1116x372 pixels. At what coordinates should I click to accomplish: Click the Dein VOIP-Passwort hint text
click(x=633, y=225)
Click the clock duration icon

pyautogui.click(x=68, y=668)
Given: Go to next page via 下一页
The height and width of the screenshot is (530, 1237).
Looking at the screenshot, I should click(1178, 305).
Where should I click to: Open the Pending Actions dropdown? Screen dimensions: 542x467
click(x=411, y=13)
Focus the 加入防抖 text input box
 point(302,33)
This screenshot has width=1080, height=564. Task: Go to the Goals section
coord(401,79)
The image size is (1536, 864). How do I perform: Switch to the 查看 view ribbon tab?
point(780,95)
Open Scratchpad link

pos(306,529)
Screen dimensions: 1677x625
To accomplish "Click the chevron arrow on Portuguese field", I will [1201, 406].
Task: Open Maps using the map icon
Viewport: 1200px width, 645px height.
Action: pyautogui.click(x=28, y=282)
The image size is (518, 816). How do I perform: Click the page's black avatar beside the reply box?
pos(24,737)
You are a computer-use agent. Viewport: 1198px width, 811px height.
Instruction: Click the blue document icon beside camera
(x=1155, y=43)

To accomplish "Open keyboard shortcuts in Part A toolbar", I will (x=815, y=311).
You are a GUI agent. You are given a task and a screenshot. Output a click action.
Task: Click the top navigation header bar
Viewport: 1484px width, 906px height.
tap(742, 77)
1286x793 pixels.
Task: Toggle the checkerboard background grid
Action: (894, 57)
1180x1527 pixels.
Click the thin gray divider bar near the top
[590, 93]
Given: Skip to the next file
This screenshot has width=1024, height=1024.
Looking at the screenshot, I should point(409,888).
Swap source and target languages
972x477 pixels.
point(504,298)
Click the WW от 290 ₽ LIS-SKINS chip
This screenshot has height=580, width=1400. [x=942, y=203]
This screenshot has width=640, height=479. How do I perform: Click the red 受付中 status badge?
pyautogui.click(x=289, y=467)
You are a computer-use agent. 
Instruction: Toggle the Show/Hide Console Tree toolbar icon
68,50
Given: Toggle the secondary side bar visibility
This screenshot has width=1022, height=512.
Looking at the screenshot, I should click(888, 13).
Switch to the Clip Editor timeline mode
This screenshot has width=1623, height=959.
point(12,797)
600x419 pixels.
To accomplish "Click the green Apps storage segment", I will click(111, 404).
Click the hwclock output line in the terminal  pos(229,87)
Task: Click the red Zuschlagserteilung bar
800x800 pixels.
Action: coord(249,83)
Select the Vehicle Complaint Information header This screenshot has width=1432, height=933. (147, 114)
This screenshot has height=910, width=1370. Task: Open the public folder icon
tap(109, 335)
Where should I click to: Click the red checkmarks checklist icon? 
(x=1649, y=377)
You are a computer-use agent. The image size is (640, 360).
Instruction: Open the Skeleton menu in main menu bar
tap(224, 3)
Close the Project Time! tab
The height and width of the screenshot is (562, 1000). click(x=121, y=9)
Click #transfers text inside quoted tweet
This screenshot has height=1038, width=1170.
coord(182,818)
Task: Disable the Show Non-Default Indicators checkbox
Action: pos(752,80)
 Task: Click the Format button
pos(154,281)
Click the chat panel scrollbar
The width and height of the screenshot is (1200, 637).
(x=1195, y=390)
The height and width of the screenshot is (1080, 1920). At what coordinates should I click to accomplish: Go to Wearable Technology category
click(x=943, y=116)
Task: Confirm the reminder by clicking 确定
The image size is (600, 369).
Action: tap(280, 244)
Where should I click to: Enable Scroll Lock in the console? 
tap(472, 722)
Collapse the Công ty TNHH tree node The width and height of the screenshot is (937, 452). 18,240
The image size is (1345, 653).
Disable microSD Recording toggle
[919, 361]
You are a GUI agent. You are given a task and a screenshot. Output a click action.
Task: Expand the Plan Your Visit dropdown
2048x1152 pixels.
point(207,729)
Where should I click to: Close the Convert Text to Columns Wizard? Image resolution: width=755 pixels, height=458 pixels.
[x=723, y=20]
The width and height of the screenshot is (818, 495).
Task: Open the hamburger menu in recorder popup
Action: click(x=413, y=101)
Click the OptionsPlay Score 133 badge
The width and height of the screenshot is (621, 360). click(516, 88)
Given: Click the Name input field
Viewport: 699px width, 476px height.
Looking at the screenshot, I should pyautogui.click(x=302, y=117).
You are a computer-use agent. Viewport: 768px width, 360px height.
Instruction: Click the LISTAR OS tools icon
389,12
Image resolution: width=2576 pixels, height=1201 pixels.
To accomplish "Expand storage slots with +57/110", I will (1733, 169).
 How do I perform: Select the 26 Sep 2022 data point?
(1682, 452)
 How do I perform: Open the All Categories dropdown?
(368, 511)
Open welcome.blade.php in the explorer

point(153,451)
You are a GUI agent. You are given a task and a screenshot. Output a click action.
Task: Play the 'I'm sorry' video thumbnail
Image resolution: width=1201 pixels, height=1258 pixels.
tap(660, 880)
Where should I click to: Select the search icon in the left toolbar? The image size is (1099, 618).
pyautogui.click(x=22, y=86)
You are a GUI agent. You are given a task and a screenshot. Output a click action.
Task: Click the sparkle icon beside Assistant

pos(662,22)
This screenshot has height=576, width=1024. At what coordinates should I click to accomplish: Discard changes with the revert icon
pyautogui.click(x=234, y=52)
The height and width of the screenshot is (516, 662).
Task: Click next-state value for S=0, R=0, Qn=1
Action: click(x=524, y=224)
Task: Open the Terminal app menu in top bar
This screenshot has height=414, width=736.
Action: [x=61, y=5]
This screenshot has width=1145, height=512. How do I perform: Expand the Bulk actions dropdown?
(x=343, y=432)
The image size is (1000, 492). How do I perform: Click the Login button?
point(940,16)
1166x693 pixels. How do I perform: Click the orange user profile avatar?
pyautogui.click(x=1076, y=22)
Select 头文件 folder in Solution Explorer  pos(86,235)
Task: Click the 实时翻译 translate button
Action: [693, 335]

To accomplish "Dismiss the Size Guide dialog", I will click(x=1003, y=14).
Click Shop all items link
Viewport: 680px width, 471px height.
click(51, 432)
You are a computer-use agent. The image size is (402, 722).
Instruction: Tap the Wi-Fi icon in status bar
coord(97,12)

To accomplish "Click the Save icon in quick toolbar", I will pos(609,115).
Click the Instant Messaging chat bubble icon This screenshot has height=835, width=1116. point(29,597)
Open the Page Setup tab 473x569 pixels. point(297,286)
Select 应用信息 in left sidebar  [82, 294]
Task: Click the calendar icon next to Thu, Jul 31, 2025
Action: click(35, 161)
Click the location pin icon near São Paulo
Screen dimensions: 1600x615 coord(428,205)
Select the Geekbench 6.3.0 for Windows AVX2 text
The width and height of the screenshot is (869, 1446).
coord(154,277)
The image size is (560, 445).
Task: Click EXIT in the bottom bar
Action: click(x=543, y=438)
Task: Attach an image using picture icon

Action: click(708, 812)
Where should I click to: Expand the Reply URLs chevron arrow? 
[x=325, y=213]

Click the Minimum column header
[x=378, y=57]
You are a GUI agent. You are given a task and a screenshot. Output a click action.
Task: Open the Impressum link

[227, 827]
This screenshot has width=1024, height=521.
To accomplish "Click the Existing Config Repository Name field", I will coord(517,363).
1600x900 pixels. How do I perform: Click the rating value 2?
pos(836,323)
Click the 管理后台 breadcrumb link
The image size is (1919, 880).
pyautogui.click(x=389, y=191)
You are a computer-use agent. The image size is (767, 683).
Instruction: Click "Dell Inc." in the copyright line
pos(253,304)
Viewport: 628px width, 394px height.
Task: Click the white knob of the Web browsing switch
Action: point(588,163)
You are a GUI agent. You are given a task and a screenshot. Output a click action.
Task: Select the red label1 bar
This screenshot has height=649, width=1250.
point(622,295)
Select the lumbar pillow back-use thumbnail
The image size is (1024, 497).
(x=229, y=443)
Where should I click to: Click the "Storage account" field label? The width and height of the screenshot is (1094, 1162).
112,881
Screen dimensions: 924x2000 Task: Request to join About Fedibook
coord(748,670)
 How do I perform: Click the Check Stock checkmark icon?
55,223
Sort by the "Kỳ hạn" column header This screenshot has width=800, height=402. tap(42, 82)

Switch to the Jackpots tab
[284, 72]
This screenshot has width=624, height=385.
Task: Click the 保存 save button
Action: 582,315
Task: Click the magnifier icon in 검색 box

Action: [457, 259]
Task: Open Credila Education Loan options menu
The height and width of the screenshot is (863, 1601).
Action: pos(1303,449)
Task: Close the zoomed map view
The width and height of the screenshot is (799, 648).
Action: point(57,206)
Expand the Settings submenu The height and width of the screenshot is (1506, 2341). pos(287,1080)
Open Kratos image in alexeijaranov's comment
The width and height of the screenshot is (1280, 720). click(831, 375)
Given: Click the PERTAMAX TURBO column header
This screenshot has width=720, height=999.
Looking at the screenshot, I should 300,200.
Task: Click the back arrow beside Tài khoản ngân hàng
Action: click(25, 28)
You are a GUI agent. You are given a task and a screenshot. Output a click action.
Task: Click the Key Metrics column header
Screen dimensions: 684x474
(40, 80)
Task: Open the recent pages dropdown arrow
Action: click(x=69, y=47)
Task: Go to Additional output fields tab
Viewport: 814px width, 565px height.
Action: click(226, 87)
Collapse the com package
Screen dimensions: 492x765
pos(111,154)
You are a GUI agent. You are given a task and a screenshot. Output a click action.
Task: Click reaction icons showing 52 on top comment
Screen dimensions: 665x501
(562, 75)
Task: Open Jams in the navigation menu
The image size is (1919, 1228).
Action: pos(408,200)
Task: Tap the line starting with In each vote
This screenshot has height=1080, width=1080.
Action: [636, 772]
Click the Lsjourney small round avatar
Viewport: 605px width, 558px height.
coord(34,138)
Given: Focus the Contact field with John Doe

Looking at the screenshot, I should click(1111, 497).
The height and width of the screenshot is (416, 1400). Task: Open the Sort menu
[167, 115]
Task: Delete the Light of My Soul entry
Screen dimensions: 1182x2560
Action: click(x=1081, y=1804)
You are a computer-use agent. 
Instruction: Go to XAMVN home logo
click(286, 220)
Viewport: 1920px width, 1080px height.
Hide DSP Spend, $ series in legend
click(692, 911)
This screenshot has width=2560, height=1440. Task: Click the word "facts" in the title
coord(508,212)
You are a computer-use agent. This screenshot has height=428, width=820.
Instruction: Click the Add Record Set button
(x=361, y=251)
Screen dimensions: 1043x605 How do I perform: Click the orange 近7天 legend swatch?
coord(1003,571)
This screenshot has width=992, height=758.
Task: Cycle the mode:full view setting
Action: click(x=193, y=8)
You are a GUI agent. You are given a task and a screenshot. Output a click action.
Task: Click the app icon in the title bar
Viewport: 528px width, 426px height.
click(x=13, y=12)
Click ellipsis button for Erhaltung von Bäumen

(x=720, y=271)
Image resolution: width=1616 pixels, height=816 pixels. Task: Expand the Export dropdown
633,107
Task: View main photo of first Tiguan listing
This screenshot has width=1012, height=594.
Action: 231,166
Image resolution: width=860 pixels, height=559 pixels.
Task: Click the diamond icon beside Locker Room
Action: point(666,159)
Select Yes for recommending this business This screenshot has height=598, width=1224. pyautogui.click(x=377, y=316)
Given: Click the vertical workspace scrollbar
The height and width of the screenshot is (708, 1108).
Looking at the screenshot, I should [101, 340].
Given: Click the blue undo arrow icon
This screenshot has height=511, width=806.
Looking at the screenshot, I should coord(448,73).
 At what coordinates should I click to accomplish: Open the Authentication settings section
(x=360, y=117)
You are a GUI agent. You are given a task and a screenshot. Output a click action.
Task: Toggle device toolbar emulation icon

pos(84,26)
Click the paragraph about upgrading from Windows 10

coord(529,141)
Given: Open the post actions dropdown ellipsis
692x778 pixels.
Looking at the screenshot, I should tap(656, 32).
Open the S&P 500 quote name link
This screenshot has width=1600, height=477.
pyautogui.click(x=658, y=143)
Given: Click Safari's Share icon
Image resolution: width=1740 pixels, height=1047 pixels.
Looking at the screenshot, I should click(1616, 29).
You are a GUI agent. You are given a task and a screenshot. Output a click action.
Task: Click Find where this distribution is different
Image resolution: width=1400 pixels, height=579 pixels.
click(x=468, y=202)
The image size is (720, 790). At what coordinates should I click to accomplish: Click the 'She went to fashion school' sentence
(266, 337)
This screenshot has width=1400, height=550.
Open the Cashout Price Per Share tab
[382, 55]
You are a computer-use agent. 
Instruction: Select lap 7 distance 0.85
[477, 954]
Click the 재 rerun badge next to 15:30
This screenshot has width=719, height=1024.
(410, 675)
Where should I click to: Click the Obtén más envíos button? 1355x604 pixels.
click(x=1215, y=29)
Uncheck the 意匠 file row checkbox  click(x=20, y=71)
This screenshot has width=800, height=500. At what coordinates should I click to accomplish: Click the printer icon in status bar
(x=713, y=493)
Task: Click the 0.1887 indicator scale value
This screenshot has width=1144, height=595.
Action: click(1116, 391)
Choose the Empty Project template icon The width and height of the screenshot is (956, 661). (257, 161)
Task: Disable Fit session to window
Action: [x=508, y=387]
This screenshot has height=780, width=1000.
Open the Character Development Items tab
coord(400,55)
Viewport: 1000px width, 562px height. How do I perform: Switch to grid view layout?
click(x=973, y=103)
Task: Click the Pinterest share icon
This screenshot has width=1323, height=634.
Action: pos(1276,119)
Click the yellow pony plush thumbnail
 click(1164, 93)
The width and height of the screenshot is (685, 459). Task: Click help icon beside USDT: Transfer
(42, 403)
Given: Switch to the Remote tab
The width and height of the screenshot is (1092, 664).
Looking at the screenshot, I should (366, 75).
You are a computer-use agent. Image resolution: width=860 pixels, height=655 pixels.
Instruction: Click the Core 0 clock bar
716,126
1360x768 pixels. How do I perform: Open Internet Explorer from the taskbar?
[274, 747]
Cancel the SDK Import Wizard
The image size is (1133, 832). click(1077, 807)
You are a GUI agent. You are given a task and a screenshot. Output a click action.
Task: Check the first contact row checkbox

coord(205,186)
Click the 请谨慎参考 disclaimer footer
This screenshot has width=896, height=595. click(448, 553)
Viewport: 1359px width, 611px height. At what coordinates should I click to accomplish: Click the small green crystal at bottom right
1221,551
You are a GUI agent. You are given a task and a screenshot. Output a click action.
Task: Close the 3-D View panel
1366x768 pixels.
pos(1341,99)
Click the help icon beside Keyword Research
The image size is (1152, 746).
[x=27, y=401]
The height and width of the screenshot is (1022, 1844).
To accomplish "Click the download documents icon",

Task directions: Take each line in the listing that has the word "panel" and copy it.

Result below:
Click the chat panel scrollbar
Task: Close the 3-D View panel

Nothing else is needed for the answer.